Work item: Wherever "computer" turns up in a line of the entries below, that line counts. Say how many such lines there are, with no other words.

Exercise material:
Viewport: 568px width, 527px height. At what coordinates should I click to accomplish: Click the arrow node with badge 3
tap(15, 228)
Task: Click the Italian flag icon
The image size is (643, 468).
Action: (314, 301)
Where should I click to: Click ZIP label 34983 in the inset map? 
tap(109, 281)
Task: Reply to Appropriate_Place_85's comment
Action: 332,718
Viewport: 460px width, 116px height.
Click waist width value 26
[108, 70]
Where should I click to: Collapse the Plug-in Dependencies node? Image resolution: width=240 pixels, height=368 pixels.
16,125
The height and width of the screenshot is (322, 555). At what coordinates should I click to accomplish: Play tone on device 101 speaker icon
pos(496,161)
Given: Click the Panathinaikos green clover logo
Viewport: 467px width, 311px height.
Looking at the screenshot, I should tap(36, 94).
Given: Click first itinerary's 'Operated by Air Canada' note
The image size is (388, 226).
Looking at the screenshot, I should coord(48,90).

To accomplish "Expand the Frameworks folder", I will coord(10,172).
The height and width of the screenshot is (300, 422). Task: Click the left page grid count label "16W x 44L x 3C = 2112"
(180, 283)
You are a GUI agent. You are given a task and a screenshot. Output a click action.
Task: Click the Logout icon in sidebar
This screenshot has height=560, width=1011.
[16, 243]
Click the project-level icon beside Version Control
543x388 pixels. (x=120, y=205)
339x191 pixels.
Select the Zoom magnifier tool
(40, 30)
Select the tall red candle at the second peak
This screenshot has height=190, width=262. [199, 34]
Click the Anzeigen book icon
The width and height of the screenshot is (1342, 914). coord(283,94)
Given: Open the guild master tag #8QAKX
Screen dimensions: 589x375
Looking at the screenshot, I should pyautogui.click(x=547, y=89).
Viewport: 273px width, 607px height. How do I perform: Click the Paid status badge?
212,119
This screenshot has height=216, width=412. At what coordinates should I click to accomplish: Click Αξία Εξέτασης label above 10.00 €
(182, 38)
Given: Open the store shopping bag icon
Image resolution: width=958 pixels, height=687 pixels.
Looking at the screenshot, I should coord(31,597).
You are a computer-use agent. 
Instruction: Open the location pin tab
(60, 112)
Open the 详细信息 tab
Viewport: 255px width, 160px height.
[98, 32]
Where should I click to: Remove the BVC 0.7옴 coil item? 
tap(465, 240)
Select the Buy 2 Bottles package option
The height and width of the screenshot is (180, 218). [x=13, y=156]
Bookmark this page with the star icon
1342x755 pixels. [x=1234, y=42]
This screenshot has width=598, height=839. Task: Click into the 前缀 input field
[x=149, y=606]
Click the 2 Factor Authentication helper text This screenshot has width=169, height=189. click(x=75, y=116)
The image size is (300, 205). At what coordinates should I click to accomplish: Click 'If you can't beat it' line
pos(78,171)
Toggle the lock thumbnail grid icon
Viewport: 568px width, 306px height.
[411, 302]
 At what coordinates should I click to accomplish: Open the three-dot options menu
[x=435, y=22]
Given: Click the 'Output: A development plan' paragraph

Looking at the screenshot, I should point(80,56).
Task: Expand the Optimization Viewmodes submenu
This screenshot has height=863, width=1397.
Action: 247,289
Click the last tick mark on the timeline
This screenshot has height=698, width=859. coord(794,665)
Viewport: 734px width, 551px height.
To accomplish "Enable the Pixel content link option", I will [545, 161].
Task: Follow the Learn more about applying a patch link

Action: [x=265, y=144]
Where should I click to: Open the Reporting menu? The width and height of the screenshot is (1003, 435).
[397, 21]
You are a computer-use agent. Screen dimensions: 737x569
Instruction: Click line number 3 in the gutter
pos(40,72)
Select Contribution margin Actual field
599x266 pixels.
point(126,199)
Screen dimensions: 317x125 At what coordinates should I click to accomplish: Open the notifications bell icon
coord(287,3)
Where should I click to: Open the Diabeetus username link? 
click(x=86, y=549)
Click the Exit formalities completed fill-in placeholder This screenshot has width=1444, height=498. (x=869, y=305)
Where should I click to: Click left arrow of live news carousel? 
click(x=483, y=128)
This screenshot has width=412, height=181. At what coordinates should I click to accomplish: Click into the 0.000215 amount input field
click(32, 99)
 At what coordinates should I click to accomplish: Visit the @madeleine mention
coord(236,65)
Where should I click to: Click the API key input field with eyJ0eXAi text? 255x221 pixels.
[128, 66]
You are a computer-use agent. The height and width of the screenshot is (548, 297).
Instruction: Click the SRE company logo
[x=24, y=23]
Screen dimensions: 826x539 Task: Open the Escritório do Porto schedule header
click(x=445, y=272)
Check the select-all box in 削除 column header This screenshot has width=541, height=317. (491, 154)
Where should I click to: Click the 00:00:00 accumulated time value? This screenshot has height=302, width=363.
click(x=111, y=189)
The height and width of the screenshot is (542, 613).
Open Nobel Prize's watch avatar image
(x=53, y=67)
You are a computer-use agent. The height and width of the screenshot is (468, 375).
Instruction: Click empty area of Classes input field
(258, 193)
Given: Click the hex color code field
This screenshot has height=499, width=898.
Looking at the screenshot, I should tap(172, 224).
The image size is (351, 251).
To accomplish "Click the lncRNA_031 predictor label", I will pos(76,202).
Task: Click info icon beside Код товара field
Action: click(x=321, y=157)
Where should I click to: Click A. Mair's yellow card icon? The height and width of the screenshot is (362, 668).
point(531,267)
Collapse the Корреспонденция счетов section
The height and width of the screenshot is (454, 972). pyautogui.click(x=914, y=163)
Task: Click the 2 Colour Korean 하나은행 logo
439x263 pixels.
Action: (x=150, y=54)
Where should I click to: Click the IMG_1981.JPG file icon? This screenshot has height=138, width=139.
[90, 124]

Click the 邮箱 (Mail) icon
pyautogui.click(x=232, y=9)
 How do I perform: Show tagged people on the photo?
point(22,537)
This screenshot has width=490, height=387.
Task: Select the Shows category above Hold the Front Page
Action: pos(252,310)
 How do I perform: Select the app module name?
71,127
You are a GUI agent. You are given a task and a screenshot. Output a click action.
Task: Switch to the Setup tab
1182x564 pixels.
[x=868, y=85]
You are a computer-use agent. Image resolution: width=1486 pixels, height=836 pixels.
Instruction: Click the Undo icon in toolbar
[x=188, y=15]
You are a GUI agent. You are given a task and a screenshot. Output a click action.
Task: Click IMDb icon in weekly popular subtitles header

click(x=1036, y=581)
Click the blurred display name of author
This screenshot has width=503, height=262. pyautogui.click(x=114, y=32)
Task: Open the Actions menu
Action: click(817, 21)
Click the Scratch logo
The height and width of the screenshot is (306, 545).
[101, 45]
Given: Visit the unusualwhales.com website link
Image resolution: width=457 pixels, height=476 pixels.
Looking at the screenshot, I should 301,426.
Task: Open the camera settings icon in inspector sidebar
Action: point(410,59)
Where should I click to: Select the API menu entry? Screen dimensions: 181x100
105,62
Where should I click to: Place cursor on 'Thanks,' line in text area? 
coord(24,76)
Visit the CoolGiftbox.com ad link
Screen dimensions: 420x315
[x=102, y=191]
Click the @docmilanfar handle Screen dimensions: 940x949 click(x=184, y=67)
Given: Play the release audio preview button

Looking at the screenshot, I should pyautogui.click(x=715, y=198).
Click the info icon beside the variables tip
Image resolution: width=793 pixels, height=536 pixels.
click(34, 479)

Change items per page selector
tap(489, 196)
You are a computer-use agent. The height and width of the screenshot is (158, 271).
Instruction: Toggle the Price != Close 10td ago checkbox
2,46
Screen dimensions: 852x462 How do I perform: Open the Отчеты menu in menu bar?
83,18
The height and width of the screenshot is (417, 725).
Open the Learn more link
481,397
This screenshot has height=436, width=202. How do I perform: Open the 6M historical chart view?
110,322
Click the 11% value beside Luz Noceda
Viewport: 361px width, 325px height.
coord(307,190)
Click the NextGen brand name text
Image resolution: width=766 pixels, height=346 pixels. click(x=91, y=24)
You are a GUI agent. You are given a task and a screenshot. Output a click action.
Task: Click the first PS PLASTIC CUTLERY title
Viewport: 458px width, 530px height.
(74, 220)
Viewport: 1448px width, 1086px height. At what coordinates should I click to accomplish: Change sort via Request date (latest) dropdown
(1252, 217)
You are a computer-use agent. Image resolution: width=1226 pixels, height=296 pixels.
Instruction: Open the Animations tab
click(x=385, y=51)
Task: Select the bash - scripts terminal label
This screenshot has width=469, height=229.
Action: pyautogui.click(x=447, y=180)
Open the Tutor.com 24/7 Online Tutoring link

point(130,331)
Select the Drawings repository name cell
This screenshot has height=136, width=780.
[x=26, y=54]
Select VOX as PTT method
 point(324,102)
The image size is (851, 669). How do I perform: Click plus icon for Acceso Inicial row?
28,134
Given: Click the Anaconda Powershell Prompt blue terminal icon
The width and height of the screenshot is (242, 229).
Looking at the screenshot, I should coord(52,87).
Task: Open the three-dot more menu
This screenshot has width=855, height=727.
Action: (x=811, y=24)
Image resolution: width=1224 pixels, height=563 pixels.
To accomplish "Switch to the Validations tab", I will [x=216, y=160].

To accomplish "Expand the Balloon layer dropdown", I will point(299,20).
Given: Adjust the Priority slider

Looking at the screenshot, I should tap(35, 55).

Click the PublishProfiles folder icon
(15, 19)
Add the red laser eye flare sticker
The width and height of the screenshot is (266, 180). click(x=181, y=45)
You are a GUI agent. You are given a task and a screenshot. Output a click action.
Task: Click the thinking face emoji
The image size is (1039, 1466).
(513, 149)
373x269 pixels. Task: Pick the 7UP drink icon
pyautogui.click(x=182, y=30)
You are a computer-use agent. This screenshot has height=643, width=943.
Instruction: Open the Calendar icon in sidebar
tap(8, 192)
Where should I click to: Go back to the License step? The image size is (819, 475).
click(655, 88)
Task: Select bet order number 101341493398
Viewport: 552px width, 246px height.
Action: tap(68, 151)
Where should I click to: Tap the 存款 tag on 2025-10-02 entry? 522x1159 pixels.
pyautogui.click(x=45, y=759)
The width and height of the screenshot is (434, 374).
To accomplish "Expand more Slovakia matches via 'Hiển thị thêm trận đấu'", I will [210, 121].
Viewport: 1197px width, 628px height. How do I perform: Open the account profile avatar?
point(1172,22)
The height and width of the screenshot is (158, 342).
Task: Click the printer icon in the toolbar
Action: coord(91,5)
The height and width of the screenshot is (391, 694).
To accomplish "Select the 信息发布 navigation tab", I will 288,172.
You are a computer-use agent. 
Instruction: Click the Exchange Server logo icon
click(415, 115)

Solution below: 9